##### Extrait de page #####

Je me souviens... (Endurance 160 km de Florac 2000)

160 km de Florac - sept. 2000

Je me souviens que c'était l'objectif de ma saison et enfin un rêve qui allait se concrétiser. Pourtant je venais de rentrer El Qahirah, mais cette-année-là, de janvier à septembre, ma priorité, c'était de t'emmener à Florac. Je ne voulais pas trop te prêter avant. Je n'aime pas prêter les chevaux que je prépare en course. Une course, c'est une histoire que l'on écrit à deux.

Je me souviens que nous avions couru un petit Championnat au mois de juin, c'était pour nous une très bonne préparation. On a eu peur de l'avis du véto mégalo. Thierry, lui , il savait, sans te voir. Thierry disait que tu ne boiterais jamais avant le kilomètre 10000. Pour cette course de Florac, il t'avait fait une ferrure de dingue. Tu avais des petites raquettes à tes pieds. Tu étais paré pour faire le tour, on n'en doutait pas.

Je me souviens des jours précédents. Philippos t'avait emmenée jusqu'à la rocade, puis Bernard nous avait transportées jusqu'aux Cévennes. Là-bas, il y avait ces gens avec qui il fait bon vivre. Je parle de Pilou, Coco et du boulanger. C'est aussi là que nous avons connu Isa. Elle t'avait tressée. Je crois qu'elle était sous ton charme, sans même deviner ce que tu avais dans le sac.

Je me souviens du départ. Il était donné à 4h du matin. Il faisait frais. La journée qui nous attendait, ce n'était pas rien. Le mythe de l'endurance française, voire même européenne. Juste quelques heures de sommeil, mais je ne sentais pas la fatigue. Je savais que nous allions vivre une journée d'exception, et dans ces moments-là, on n'a pas le droit de se sentir fatigué.

##### Jeu de données #####

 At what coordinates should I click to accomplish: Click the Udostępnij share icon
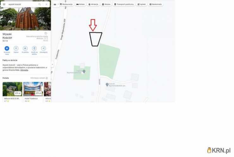(44, 48)
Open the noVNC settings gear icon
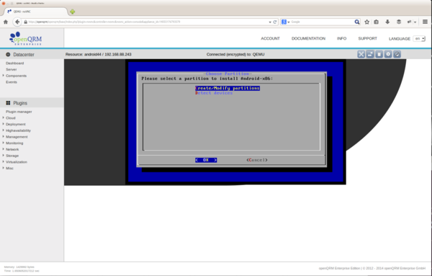The height and width of the screenshot is (276, 432). coord(388,54)
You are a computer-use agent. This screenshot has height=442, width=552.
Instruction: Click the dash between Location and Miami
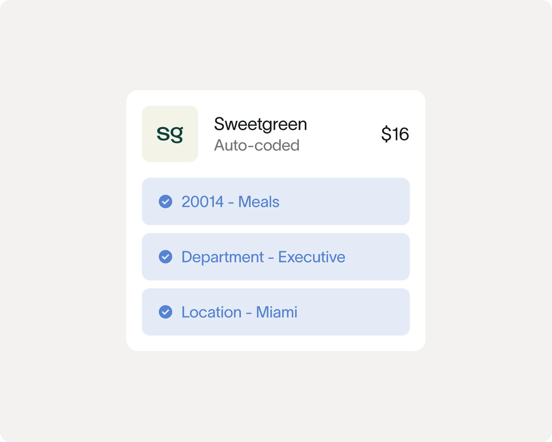coord(249,312)
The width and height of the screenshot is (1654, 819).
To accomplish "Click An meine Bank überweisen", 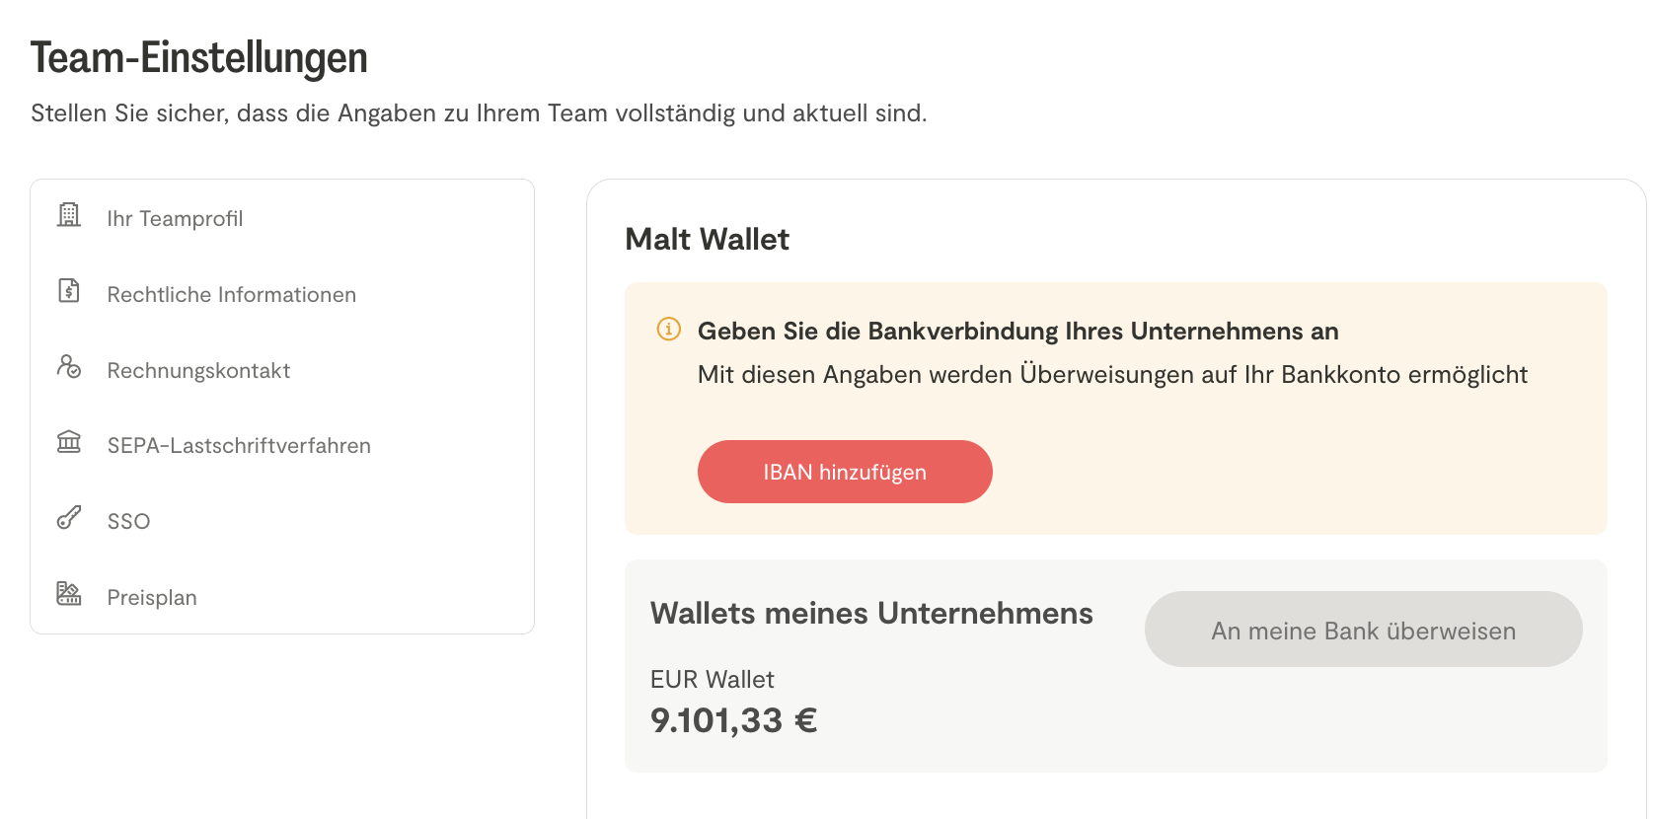I will pyautogui.click(x=1363, y=630).
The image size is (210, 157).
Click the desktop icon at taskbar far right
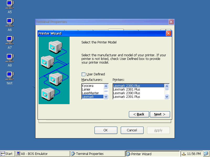[x=206, y=154]
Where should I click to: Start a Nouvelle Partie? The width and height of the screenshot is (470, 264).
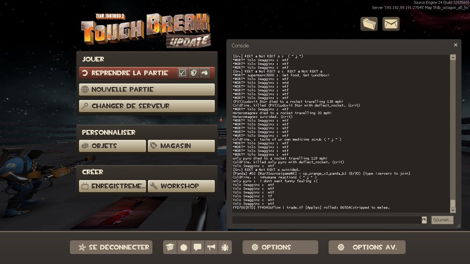pyautogui.click(x=147, y=89)
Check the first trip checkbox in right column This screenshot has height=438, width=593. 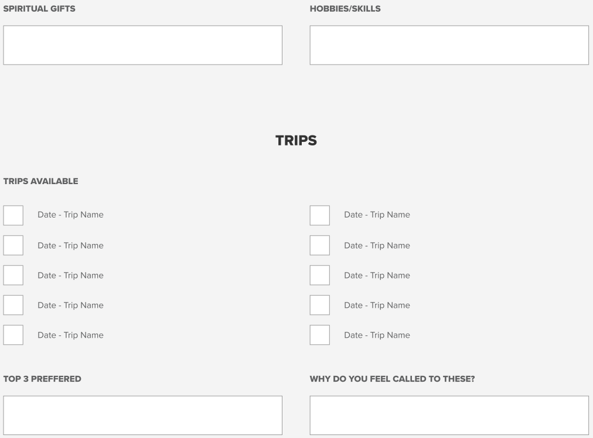point(319,215)
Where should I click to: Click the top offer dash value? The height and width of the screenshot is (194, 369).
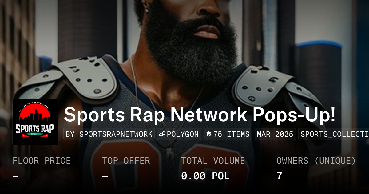(x=105, y=176)
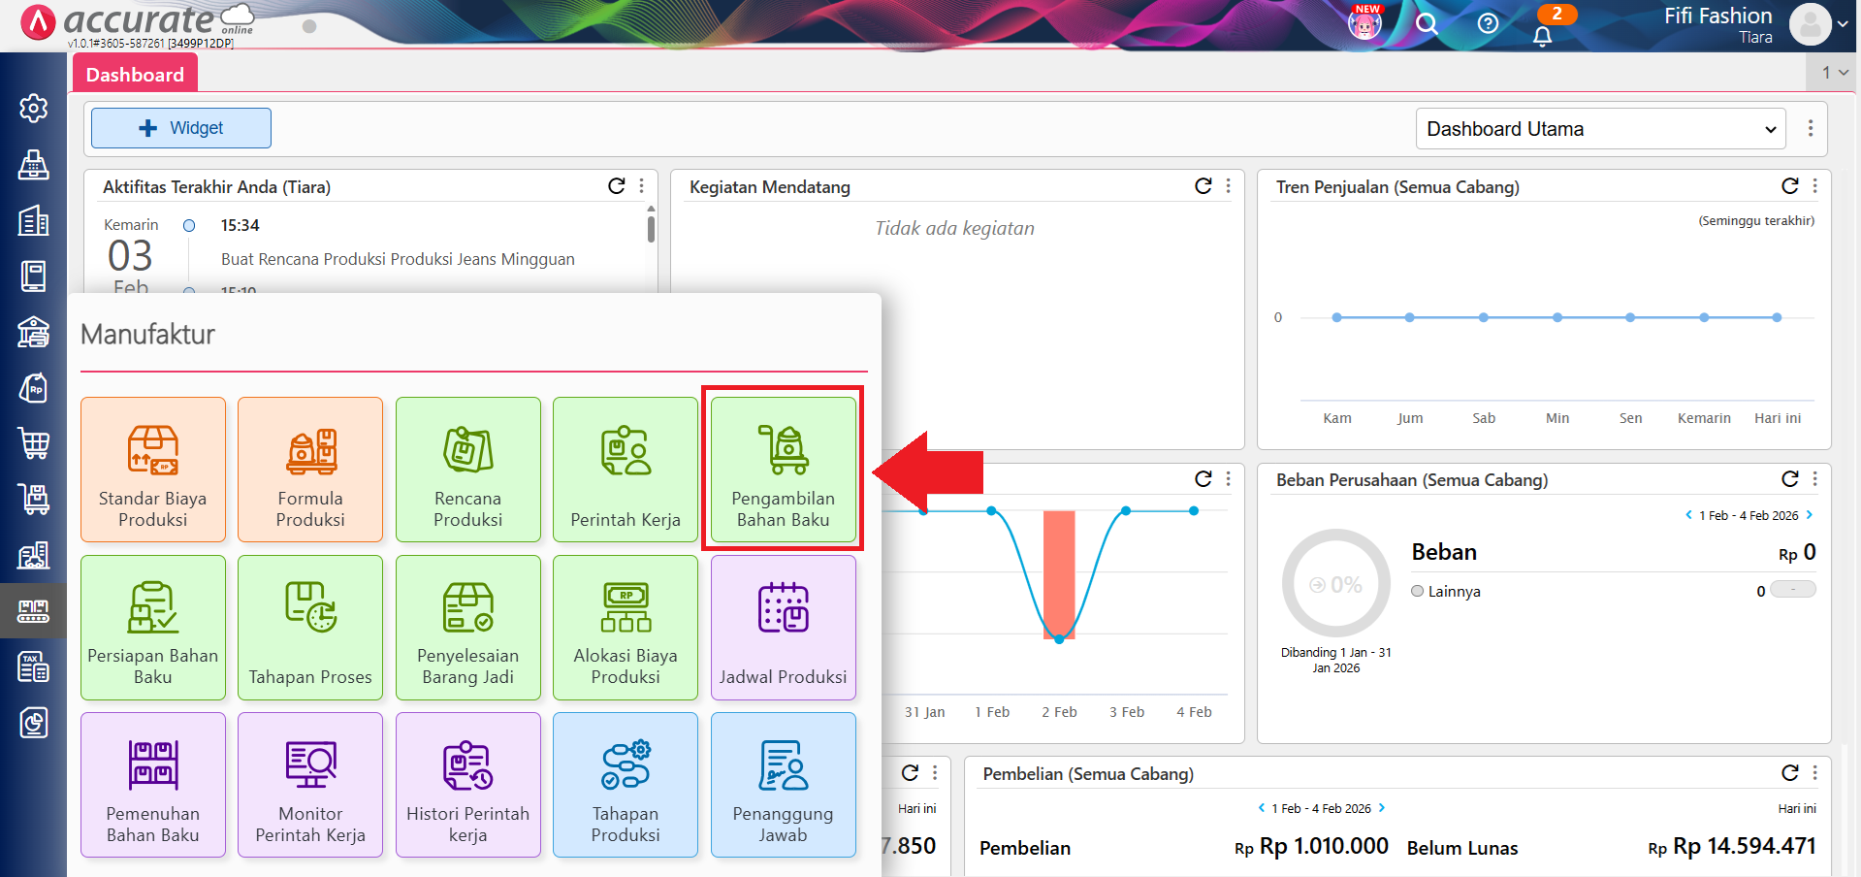Open Formula Produksi tile
The image size is (1861, 877).
(x=310, y=470)
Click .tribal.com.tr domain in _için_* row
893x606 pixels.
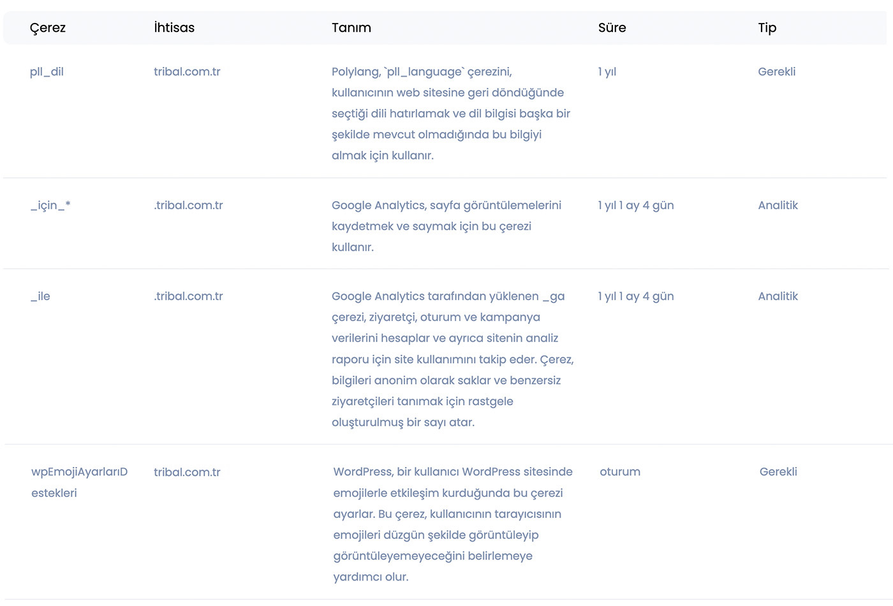click(x=188, y=205)
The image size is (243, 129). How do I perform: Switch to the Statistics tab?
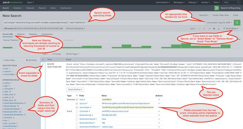(x=33, y=34)
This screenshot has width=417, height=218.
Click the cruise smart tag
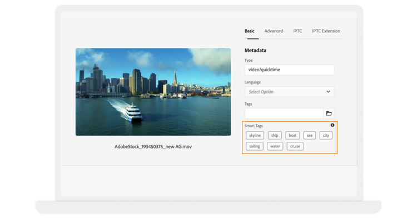pyautogui.click(x=295, y=146)
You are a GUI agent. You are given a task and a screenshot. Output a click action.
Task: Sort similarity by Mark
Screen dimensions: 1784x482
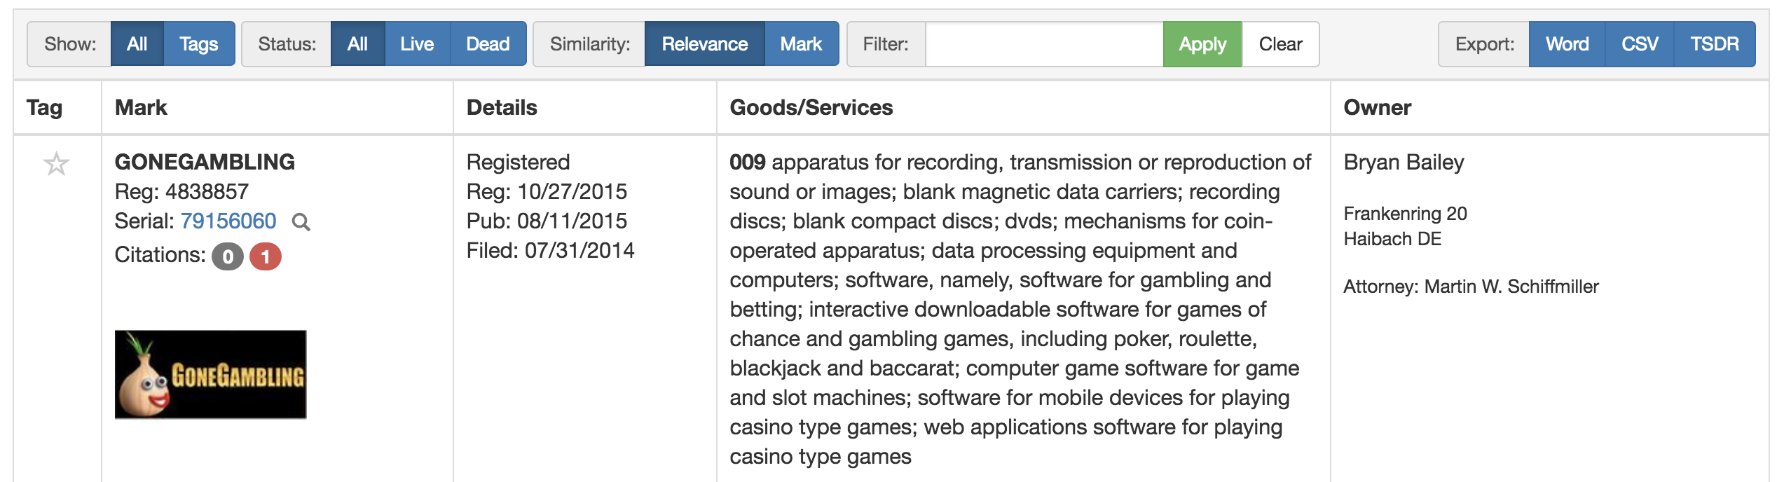[801, 44]
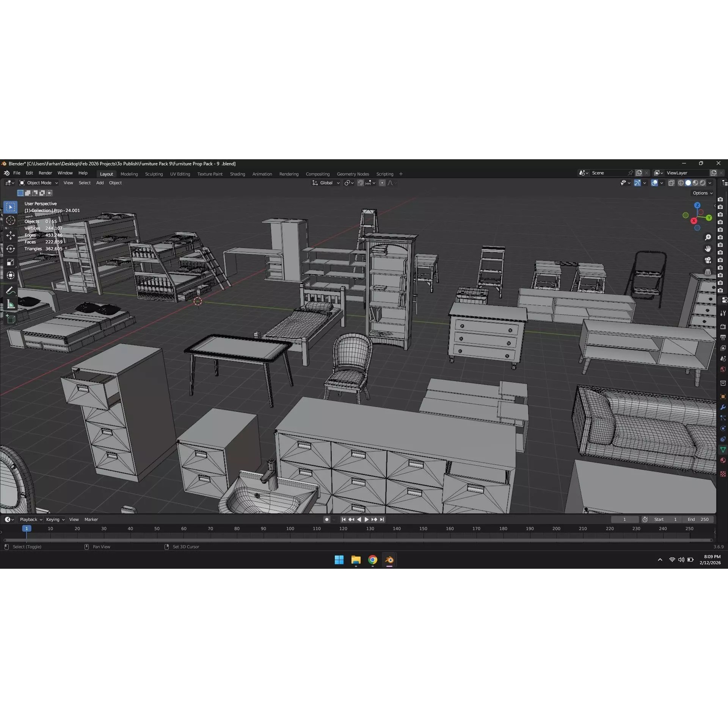The width and height of the screenshot is (728, 728).
Task: Select the Add Cube tool
Action: point(11,319)

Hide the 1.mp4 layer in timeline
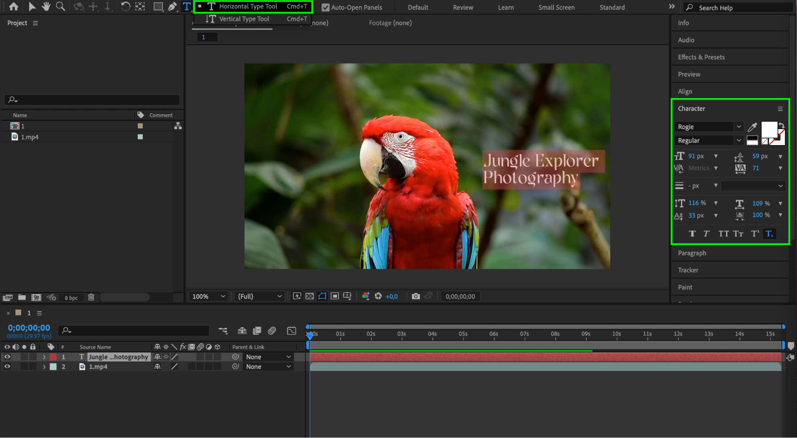click(7, 367)
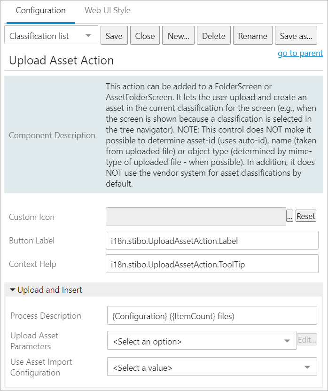Click the Context Help text field

(x=212, y=264)
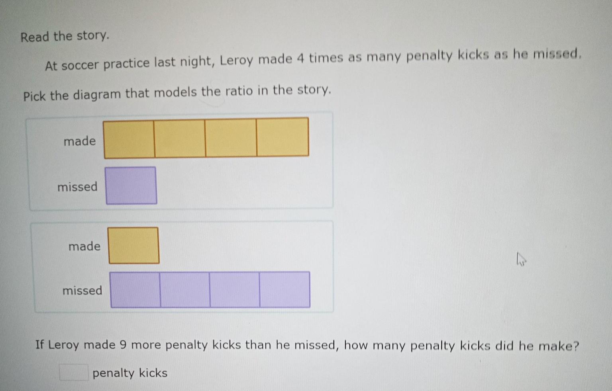Click the single yellow made box in bottom diagram
The height and width of the screenshot is (391, 612).
tap(134, 245)
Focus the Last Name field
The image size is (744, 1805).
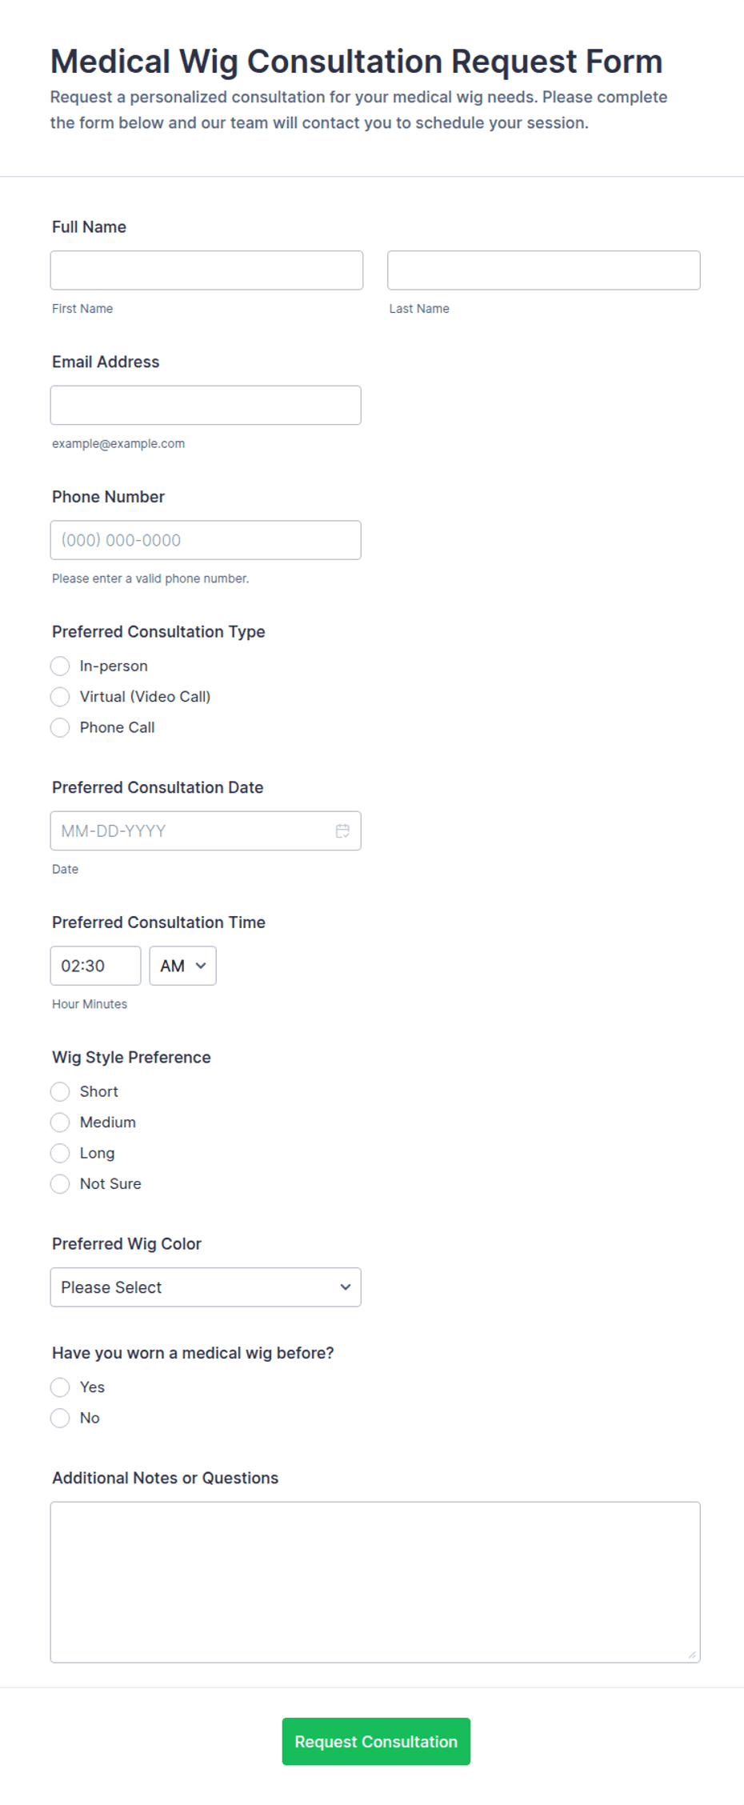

#####

▸ **Détail de l'exercice**
D'après le récit sur la course de Florac, répondez brièvement :
1. À quelle heure le départ de la course a-t-il été donné ?
2. Qui a transporté la narratrice et la jument jusqu'aux Cévennes ?
3. Selon Thierry, avant quel kilomètre la jument ne boiterait-elle jamais ?
Les données ci-dessus constituent un matériau indépendant du récit sur la course de Florac.

▸ **Réponse attendue**
1. À 4h du matin.
2. Bernard.
3. Avant le kilomètre 10000.